Provided passage:
Vercel Agent Investigation is the clearest GA example — runs automatically when an anomaly alert fires, queries logs and metrics, looks for related errors, and posts findings to the alert. Built on the Vercel MCP server, so the agent has authenticated access to runtime data.
The emerging pattern beyond alert-triggered: hand a coding agent a bug report — screenshots, repro details, severity — and give it tools to query logs, deploy a debug branch with added instrumentation, and compare against baseline. Compose it from primitives: vercel-labs/agent-browser for screenshot capture, vercel logs for queryable history, MCP for live data.
##Closing the loop
Production signals feed two flows. Recurring patterns become harness improvements; one-off signals become tasks. The work is sorting which is which — see Verification: Closing the loop for the three-question framing that applies here verbatim.
The signals you have to wire up are different, though. Errors and analytics live in third-party tools; the harness lives in your repo. Four ways to close the gap, ordered by friction:
- Manual capture. Incident retros write a one-line learning to the same file you’d use after a verification failure. Zero infra, full context.
- Deploy-marker linking. Tag every release with the commit SHA in Sentry/PostHog. Now every error and every funnel regression points at a PR, and the PR points at the agent prompt that produced it.

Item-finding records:
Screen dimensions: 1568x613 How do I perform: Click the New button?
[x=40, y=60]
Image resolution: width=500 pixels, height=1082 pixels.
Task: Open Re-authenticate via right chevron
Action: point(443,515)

==

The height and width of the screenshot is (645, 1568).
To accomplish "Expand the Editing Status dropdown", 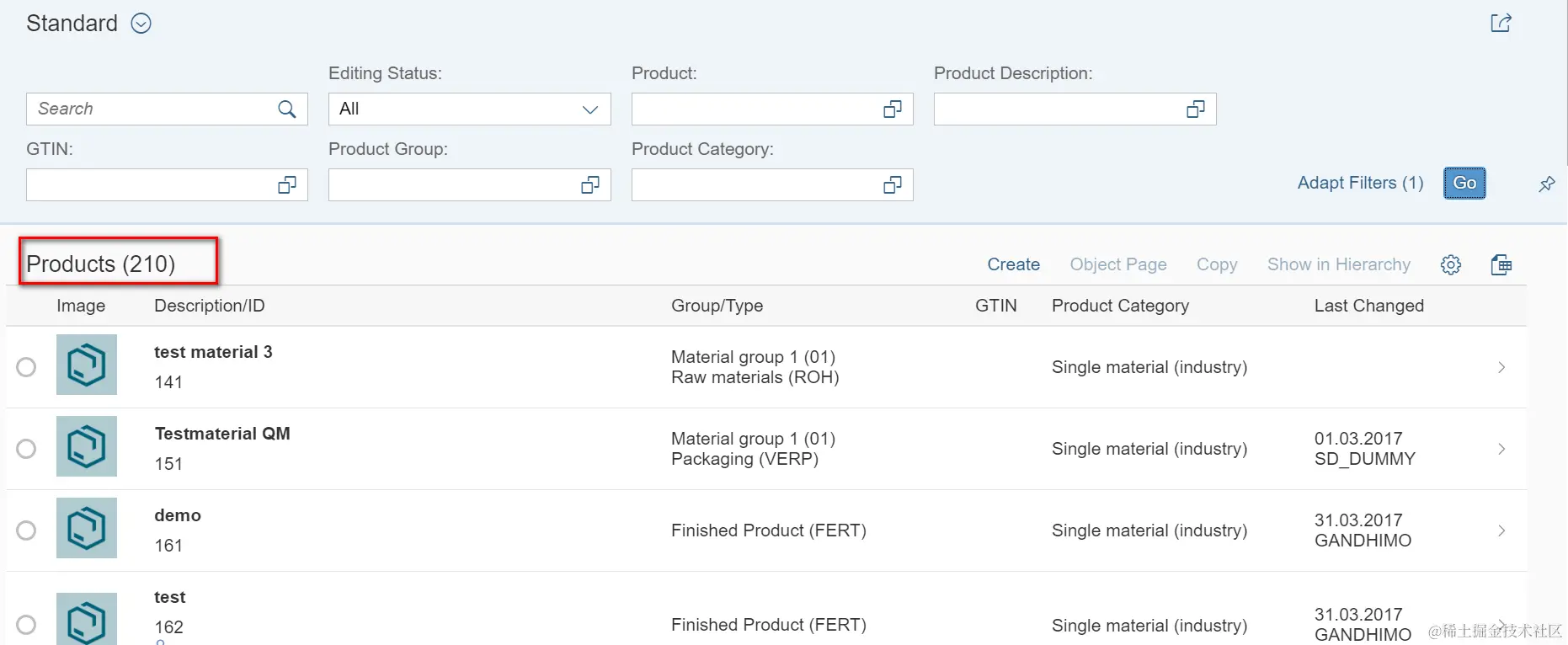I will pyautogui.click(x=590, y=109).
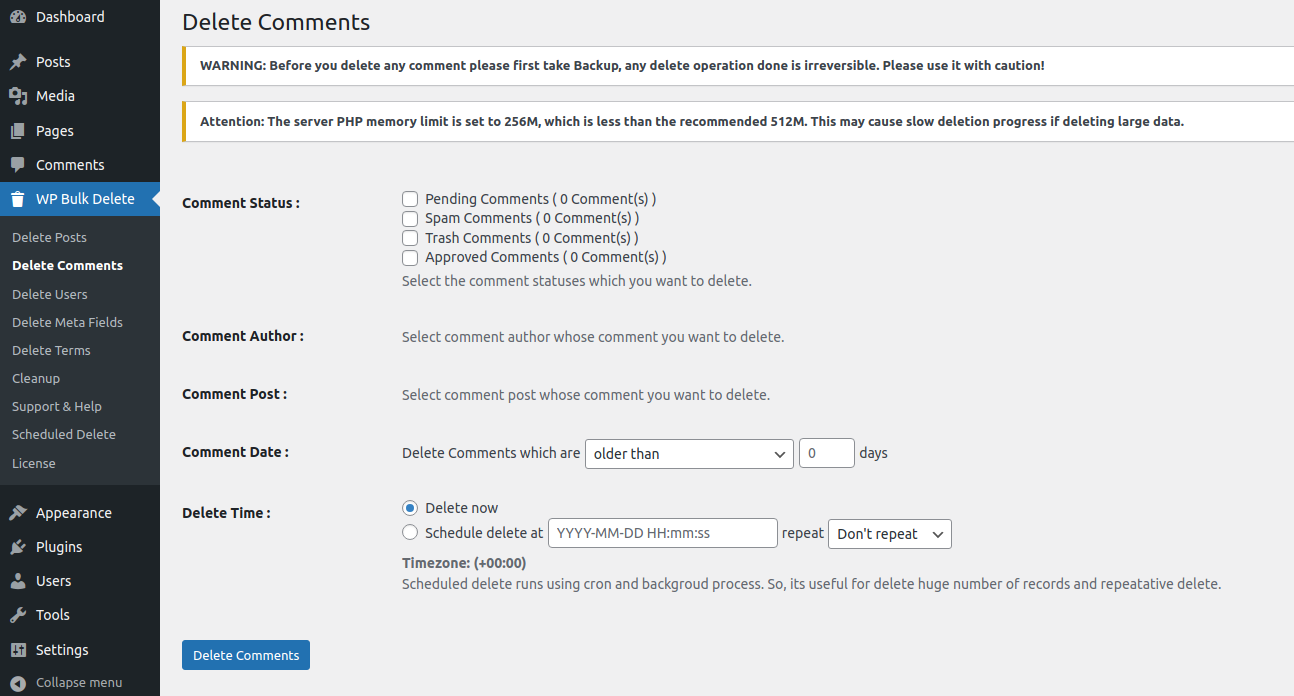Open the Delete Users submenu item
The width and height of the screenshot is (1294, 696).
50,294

Exercise task 1: In the passage on agent debugging and production signals, where does Vercel Agent Investigation post its findings?
Exercise task 2: Please continue the passage on agent debugging and production signals, picking up after its last sentence.

Written reply 1: It posts its findings to the alert.

Written reply 2:
- Alert-triggered investigation. Vercel Agent Investigation, Sentry Seer, or a custom MCP loop — when an anomaly fires, an agent queries logs, identifies the change, and posts a root-cause hypothesis to the alert thread before a human reads it.
- Triage into fix or harness rule. The step most teams skip. Sort each finding using the three questions: one-offs go to the task list as a fix; recurring patterns get extracted into the harness — a lint rule, a test, or an AGENTS.md entry. Skip the triage and observation becomes a notification system, not a learning loop.
Observation closes the loop. Without it, the harness stops learning the moment something passes verification.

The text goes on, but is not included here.